» Exercise:
If a line in the entries contains the string "dimensions", include that line in your answer.

» Material for this exercise:
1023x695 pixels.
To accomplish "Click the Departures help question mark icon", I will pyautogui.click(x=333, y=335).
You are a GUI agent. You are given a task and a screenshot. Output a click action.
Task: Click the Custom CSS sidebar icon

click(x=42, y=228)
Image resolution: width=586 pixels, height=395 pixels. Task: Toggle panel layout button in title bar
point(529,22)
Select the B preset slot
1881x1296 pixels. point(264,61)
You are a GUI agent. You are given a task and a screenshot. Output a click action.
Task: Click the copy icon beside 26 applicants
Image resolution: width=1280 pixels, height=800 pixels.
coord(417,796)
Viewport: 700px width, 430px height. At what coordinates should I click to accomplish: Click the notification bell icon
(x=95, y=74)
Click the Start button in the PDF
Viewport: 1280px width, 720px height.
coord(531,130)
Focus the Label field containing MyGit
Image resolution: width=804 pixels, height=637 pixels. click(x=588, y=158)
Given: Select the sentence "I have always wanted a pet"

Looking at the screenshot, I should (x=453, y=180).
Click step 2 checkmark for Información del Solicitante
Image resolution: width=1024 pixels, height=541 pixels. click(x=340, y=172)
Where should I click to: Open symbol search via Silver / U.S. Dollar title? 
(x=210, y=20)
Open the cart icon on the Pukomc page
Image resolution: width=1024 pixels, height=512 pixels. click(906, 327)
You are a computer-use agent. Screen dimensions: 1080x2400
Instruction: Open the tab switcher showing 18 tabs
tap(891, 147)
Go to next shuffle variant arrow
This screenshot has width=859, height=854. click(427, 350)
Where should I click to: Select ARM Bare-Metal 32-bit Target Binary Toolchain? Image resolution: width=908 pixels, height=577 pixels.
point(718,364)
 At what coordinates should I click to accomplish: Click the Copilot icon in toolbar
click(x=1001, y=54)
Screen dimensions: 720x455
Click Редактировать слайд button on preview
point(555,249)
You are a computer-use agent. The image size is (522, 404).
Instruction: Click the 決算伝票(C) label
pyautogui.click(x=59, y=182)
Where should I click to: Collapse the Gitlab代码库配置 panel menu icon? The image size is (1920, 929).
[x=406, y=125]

» Problem solution:
You are a computer-use agent. Screen dimensions: 1080x2400
Screen dimensions: 720x455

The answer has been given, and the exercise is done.